Department of Bioinformatics, School of Biology and Pharmacy, University of Jena, Ernst-Abbe-Pl. 2, D-07743 Jena, Germany.
Biochem Soc Trans. 2010 Oct;38(5):1202-5. doi: 10.1042/BST0381202.
Elementary-modes analysis has become a well-established theoretical tool in metabolic pathway analysis. It allows one to decompose complex metabolic networks into the smallest functional entities, which can be interpreted as biochemical pathways. This analysis has, in medium-size metabolic networks, led to the successful theoretical prediction of hitherto unknown pathways. For illustration, we discuss the example of the phosphoenolpyruvate-glyoxylate cycle in Escherichia coli. Elementary-modes analysis meets with the problem of combinatorial explosion in the number of pathways with increasing system size, which has hampered scaling it up to genome-wide models. We present a novel approach to overcoming this obstacle. That approach is based on elementary flux patterns, which are defined as sets of reactions representing the basic routes through a particular subsystem that are compatible with admissible fluxes in a (possibly) much larger metabolic network. The subsystem can be made up by reactions in which we are interested in, for example, reactions producing a certain metabolite. This allows one to predict novel metabolic pathways in genome-scale networks.

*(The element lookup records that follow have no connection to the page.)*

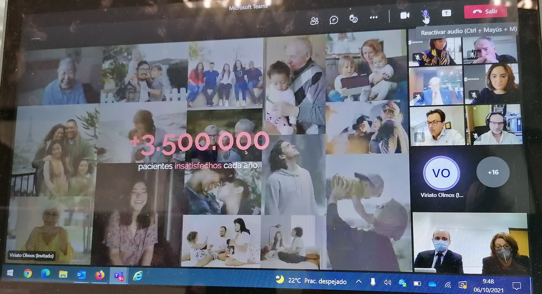Image resolution: width=542 pixels, height=294 pixels.
Task: Open File Explorer from the taskbar
Action: click(x=63, y=274)
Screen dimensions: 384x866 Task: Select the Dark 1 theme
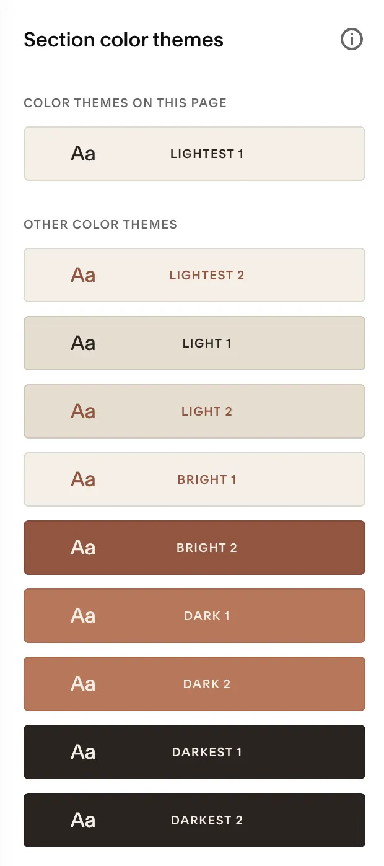point(207,615)
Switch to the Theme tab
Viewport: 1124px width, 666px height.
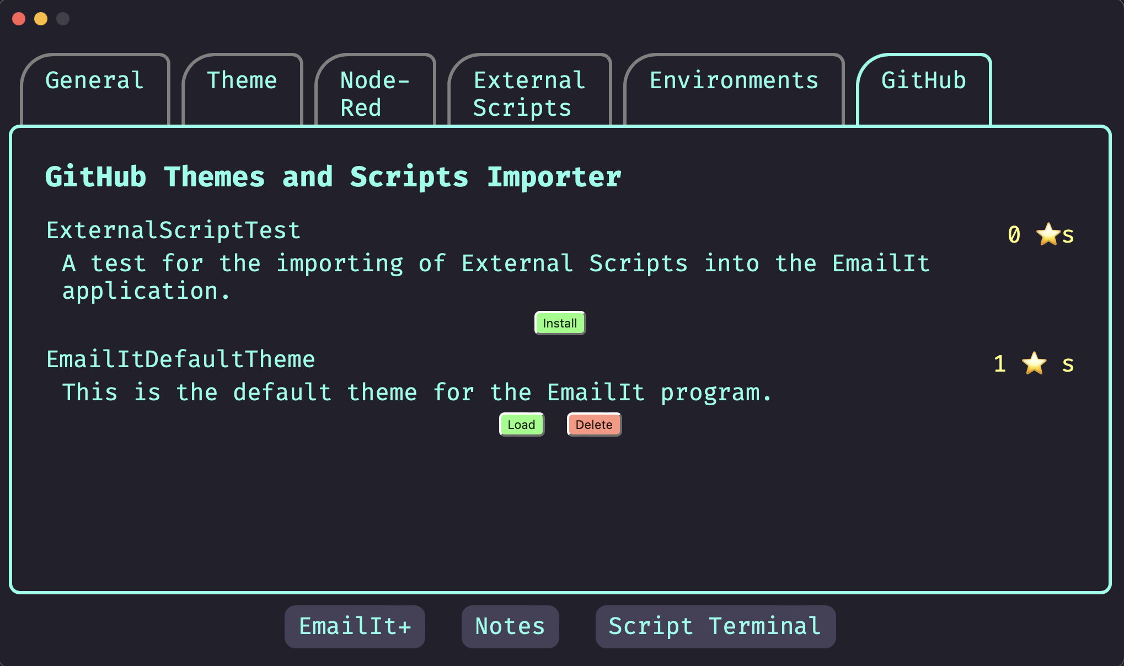pyautogui.click(x=243, y=80)
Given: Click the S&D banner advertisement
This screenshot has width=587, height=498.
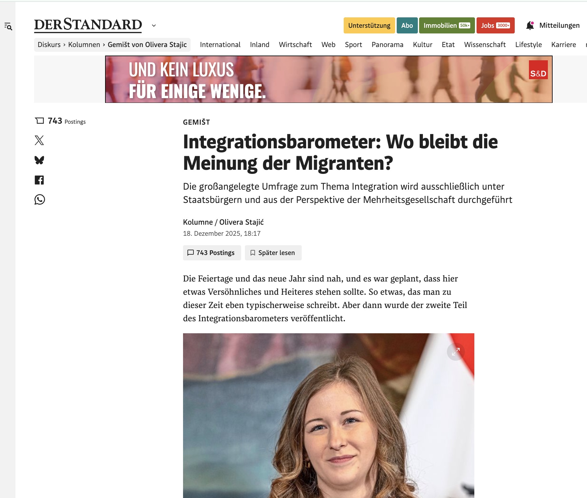Looking at the screenshot, I should click(329, 79).
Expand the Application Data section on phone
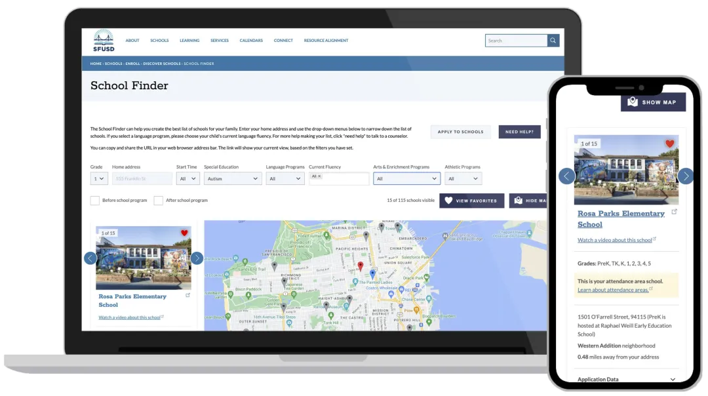Image resolution: width=708 pixels, height=396 pixels. (x=673, y=380)
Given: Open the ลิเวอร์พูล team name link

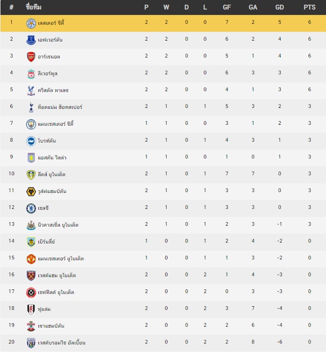Looking at the screenshot, I should [x=47, y=74].
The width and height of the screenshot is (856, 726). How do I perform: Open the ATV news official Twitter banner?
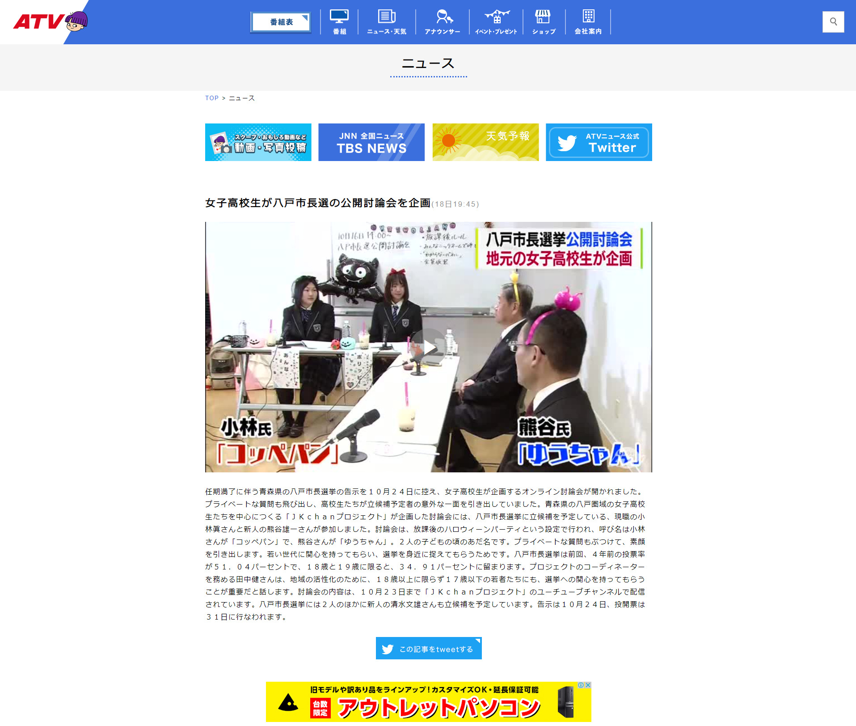point(599,142)
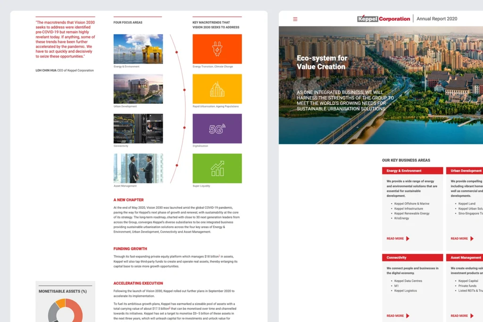
Task: Select the Urban Development building photo
Action: click(x=138, y=89)
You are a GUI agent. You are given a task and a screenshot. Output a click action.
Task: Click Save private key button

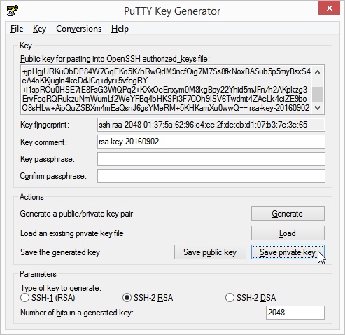[288, 252]
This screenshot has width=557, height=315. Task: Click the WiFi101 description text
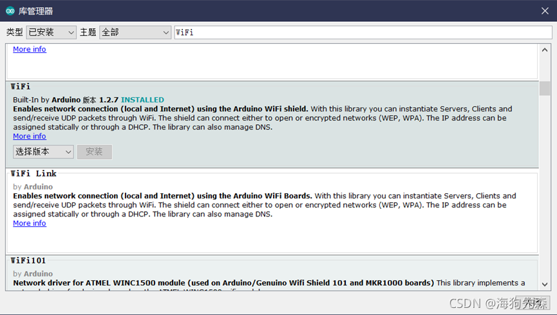[269, 283]
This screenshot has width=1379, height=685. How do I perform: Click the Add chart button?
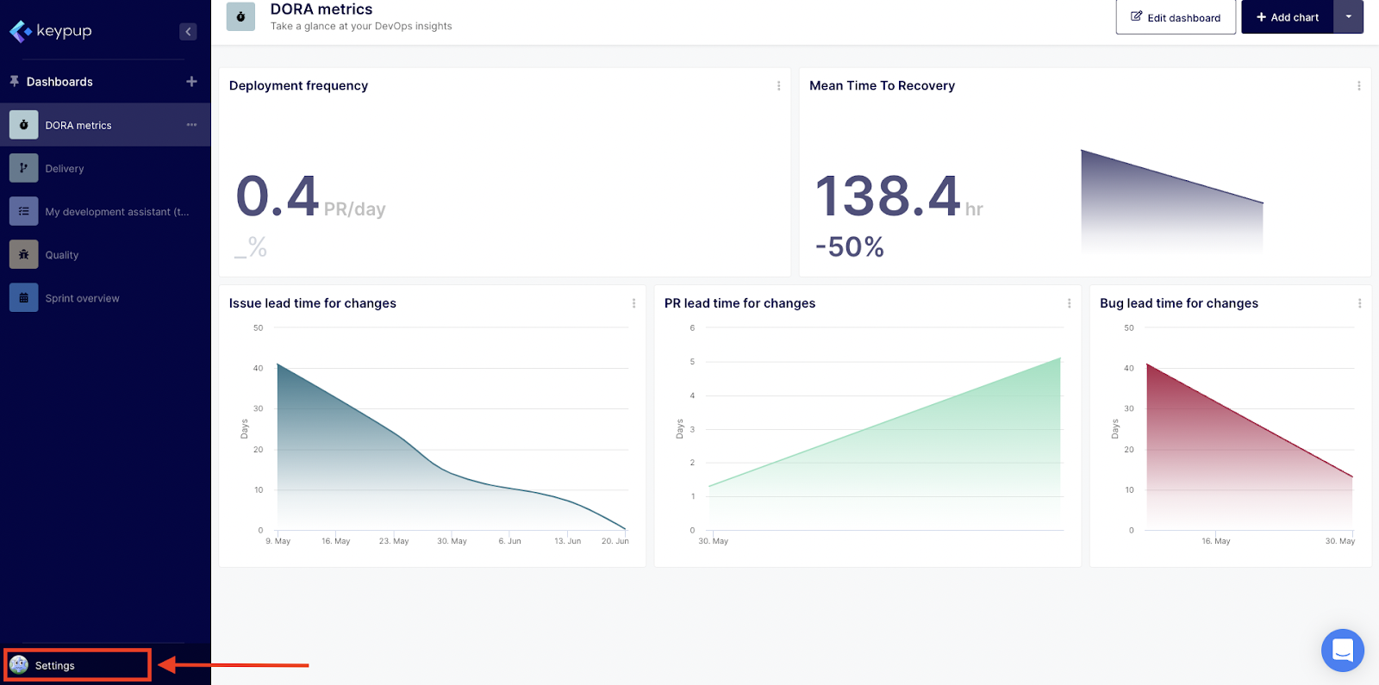(1287, 17)
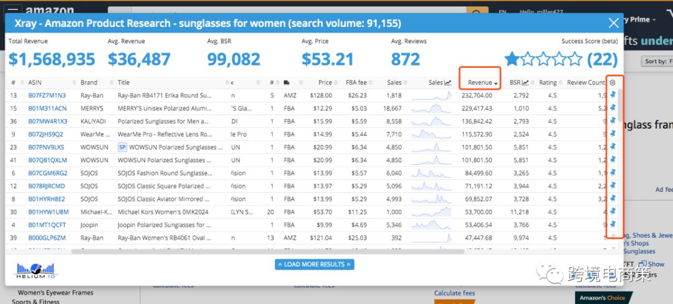
Task: Click Load More Results button
Action: coord(314,264)
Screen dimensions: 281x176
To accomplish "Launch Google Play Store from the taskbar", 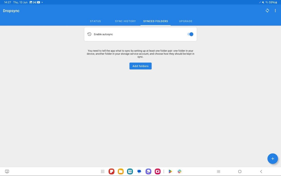I will click(170, 171).
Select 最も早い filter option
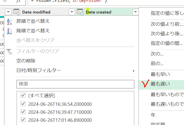Image resolution: width=184 pixels, height=125 pixels. (x=160, y=74)
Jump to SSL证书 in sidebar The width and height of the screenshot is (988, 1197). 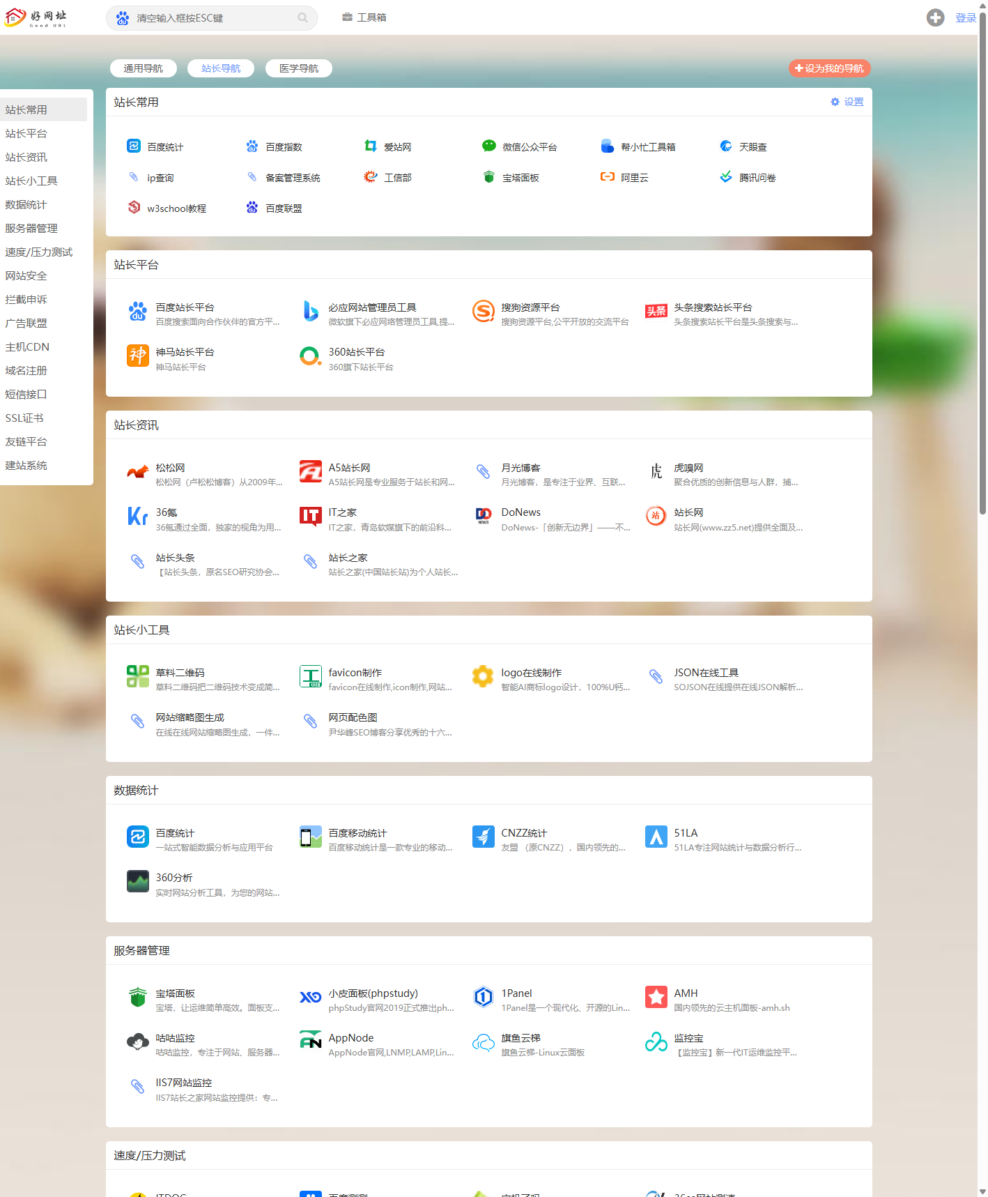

元模式分析已成为代谢途径分析中一种成熟的理论工具。它允许将复杂的代谢网络分解成最小的功能实体,可以将其解释为生化途径。在中等规模的代谢网络中,这种分析成功地预测了迄今未知的途径。例如,我们讨论大肠杆菌中磷酸烯醇丙酮酸-乙醛酸循环的例子。元模式分析在系统规模增加时遇到了途径数量的组合爆炸问题,这阻碍了将其扩展到全基因组模型。我们提出了一种克服这一障碍的新方法。该方法基于元流模式,它被定义为一组反应,代表与(可能)更大的代谢网络中允许通量相容的特定子系统的基本途径。子系统可以由我们感兴趣的反应组成,例如产生特定代谢物的反应。这允许在全基因组网络中预测新的代谢途径。